By– Gray winter day liga klavina

There’s a line from an old set of books owned by my father and his father before him that goes like this, “And then did we, the seven, start from our seats in horror, and stand trembling, and shuddering, and aghast, for the tones in the voice of the shadow were not the tones of any one being, but of a multitude of beings, and, varying in their cadences from syllable to syllable fell duskly upon our ears in the well-remembered and familiar accents of many thousand departed friends.” It is from Shadow.– A Parable by Edgar Allen Poe.

I was struck by the image of the shadows of many “departed friends”.  As I say goodbye to some contemporary friends I’m also reminded of the many who have passed before, family and comrades– people who contributed to and enriched my life in many significant ways. There’s hardly a day that goes by without a recollection of at least one of them being pulled from the Library of Memories. 

This could also be read as a memorial for the over 316, 000 who have died from the Covid 19 virus pandemic in the United States and the over 1.7 million who have died worldwide and the shadows that each cast upon those who are still living.

What makes them shadows for me is that even though I’m grateful for the remembrances of those I’ve loved and of those who I do not know I don’t want to look too closely at the feelings of loss, best to give a rueful smile at their thought and return the book to its place than to turn the pages toward the grief that still lurks deep within. Best not to look at death too closely because in its blackness I can see myself reflected.

But as with all dark shadows they do not rest peacefully and conspire to darken my present, our present that robs us of hope for the future. The prospect of Death seems to steal one’s energy like one of the ‘Dementors” in the Harry Potter series. But it also, or at least it used to, give at least me impetus to live life as fully as possible while I could. That seemed much easier when I was young and the future seemed infinitely far away. But as close friends begin to leave and the daily climb of statistical graphs make so painfully obvious what was kept at a cosmic arms length is now lurking beyond the next corner.

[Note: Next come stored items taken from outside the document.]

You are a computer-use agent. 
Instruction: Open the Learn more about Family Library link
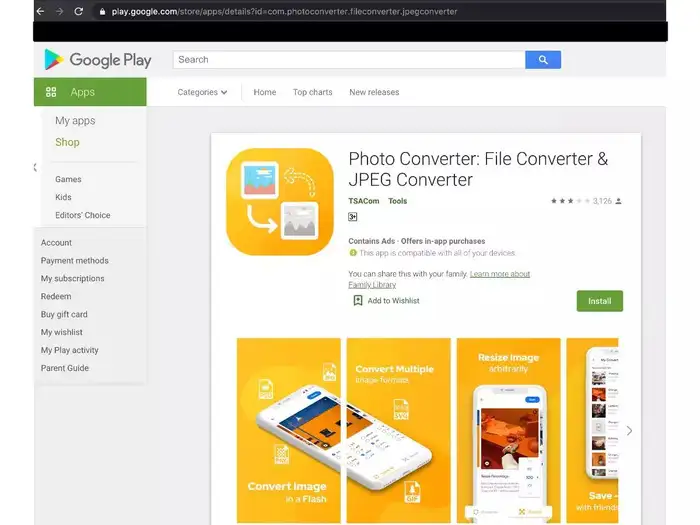click(x=500, y=274)
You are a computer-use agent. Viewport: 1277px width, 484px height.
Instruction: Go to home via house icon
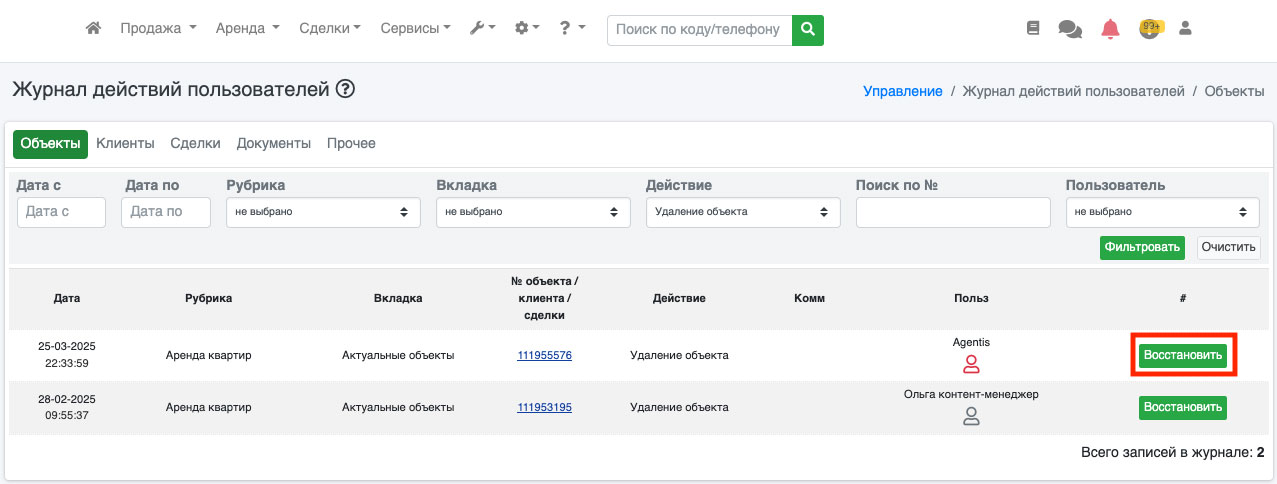(x=94, y=29)
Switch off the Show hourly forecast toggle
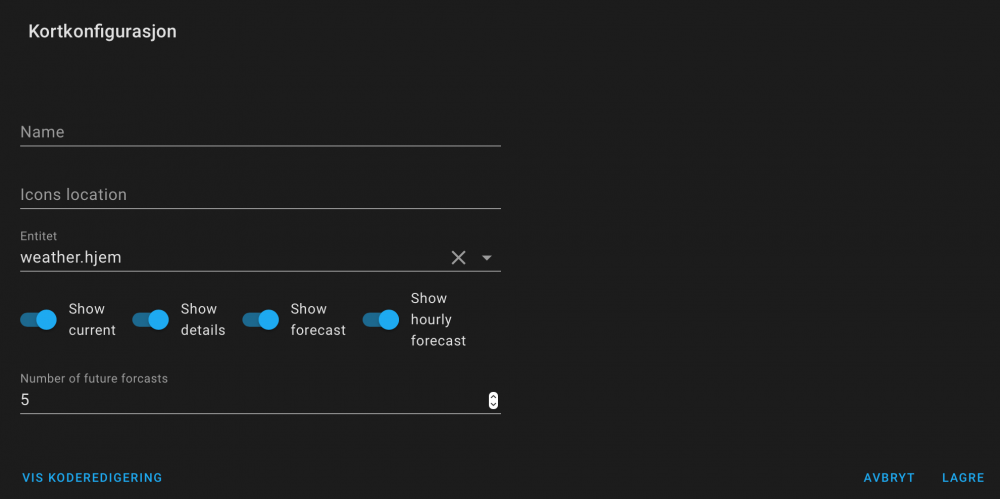Screen dimensions: 1000x499 point(381,320)
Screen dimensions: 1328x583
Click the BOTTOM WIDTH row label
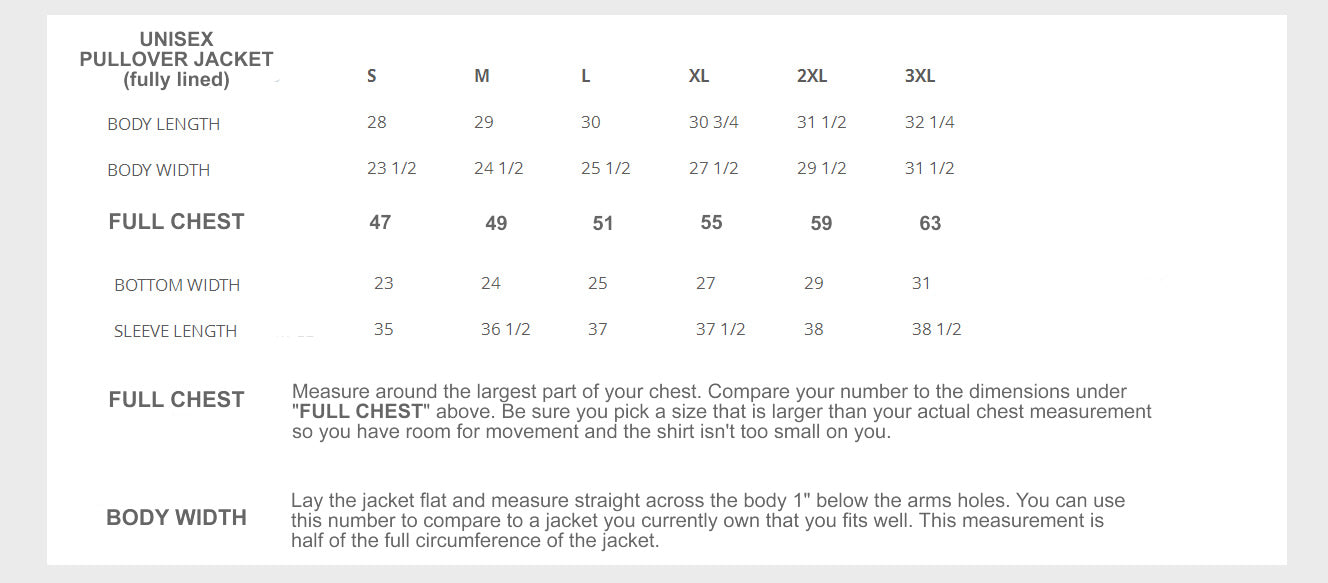click(x=177, y=285)
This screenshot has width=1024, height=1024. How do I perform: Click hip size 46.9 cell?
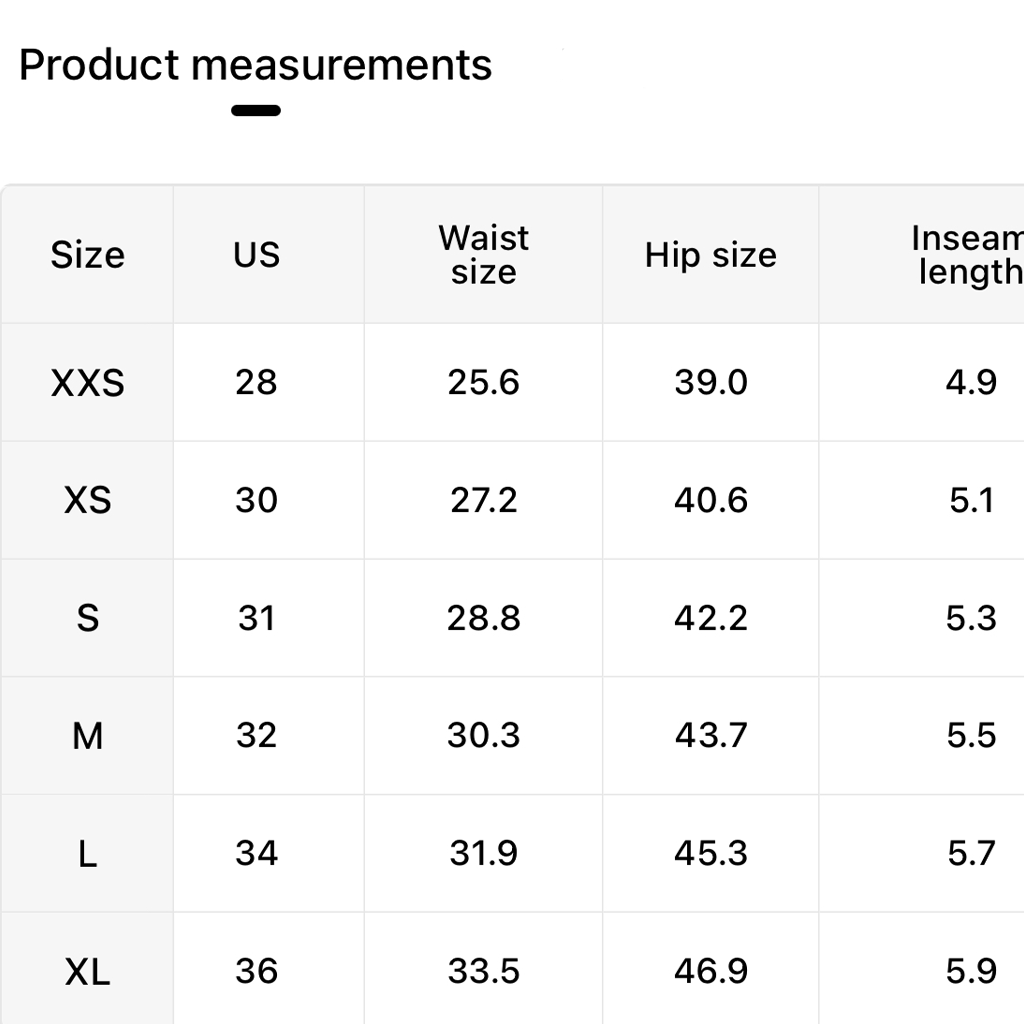[710, 971]
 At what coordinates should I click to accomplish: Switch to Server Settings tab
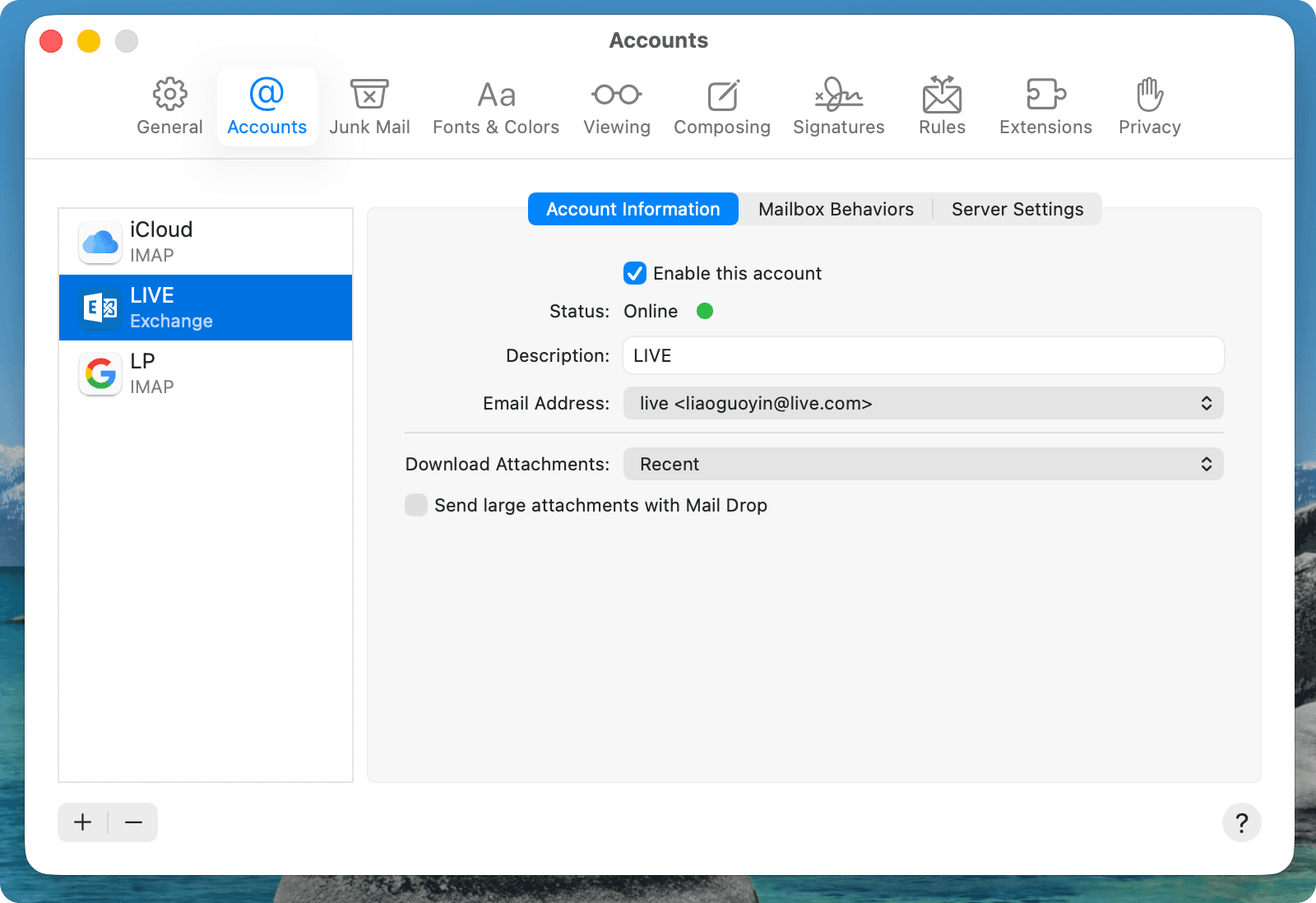1017,209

This feeling is not new to me for I felt it before every morning as I shuffled through the dark to pick up my weapon and a few ammo boxes and climbed aboard the helicopter I was assigned to for that day. There was a heavy air of resignation that weighed on me then that I find returning to me now. But then the point for my life had narrowed to surviving the day so that I could reclaim a future. I was younger then, 22, with a prospect for an infinite future if I could survive the present but now with a very much more restricted future I find that I’m having trouble with all those pesky hidden shadows and that any point to it all is beginning to fade.

Clearly these shadows need to be invited to the party and a new dialog needs to happen. Today I begin to dust off the old tomes stuffed into the lower shelves of the library.